Observa-se, ainda, que o artigo 85, §3º, do CPC já estabeleceu limitações aos honorários advocatícios em relação às ações em que a Fazenda Pública seja vencida. Considerando também a limitação temporal da sentença imposta pela Súmula 111 do STJ, seria possível até mesmo argumentar sobre a ocorrência de bis in idem, uma vez que o advogado poderia ter seus honorários advocatícios limitados em duplicidade.

Ademais, tal posicionamento viola o Tema Repetitivo 1.050 do próprio STJ [3], que menciona que o pagamento de benefício previdenciário, na via administrativa, seja ele parcial ou total, após a citação válida, não tem o condão de alterar a base de cálculo para os honorários advocatícios fixados na ação de conhecimento, que deve englobar a totalidade dos valores devidos.

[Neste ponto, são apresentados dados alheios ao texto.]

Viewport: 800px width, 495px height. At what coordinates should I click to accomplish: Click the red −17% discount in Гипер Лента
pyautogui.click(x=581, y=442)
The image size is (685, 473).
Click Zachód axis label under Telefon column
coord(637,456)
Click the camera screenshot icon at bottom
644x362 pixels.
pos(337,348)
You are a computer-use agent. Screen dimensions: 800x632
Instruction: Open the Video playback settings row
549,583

A premissa adotada pelo STJ para manter vigente a sua Súmula 111 foi, mesmo que implicitamente, o de desencorajar o indevido prolongamento da demanda, possibilitando que o segurado autor recebesse prontamente as prestações judicialmente reconhecidas em seu favor.

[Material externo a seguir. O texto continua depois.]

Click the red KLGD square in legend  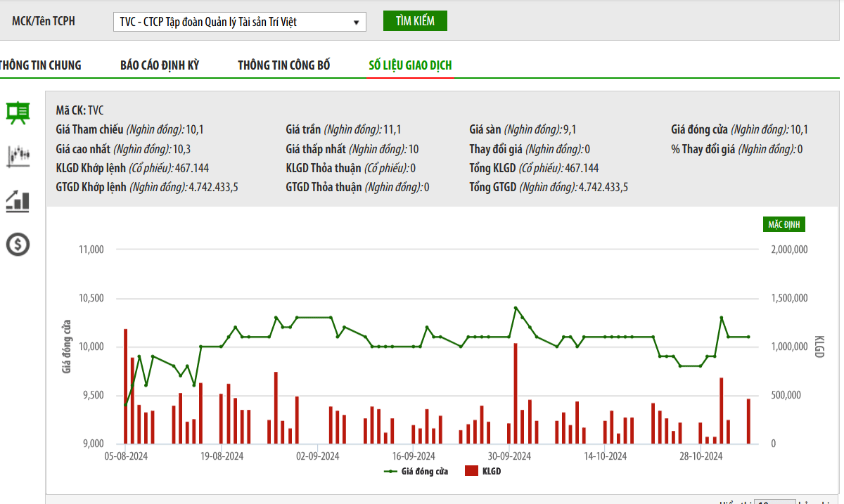click(x=471, y=472)
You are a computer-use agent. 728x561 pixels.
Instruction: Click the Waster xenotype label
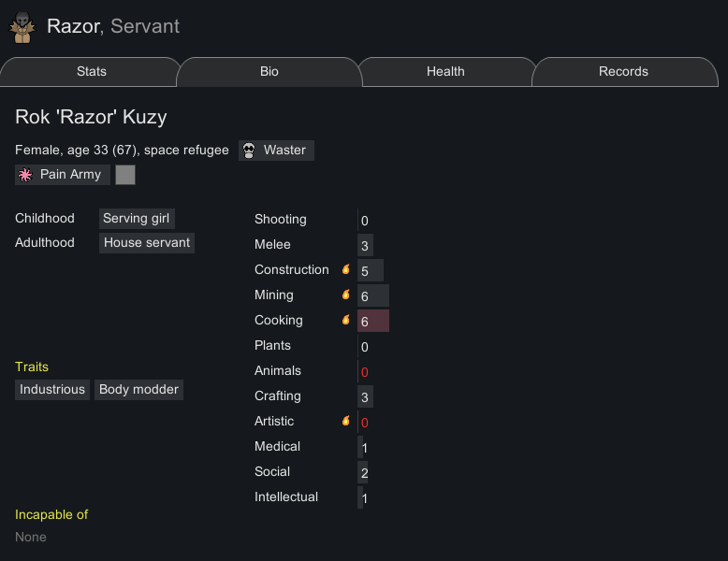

Demanda judicial prolongada forçadamente

Em outras palavras, se os honorários advocatícios abarcassem também as prestações vencidas após a sentença, isso poderia estimular a parte a interpor mais recursos, uma vez que, quanto mais se prolongasse a demanda judicial, mais parcelas do benefício previdenciário o autor receberia e, consequentemente, essas parcelas seriam incluídas no cálculo dos honorários sucumbenciais.

Essa premissa, inclusive, embasou a redação da Súmula 111 do STJ, que o Tema Repetitivo 1105 considerou válida e aplicável, conforme mencionado na nota técnica apresentada pelo Conselho Federal da OAB nos autos do julgamento.

Apesar de o entendimento ser defensável e a linha de argumentação lógica, não está em consonância com posicionamentos anteriores do próprio STJ, visto que a presunção de boa-fé é princípio geral de direito amplamente reconhecido. De fato, o STJ menciona, por exemplo, que a boa-fé se presume, enquanto a má-fé se prova, conforme indicado no item 1.3 do Tema Repetitivo 243[4] e em diversos outros precedentes.

Spacca

Ao estipular ser válida e aplicável a Súmula 111 do STJ se adota, ainda que de forma implícita, também o posicionamento de que a parte poderia ingressar com recursos protelatórios com o intuito de prolongar o desfecho da demanda e, consequentemente, majorar os honorários advocatícios.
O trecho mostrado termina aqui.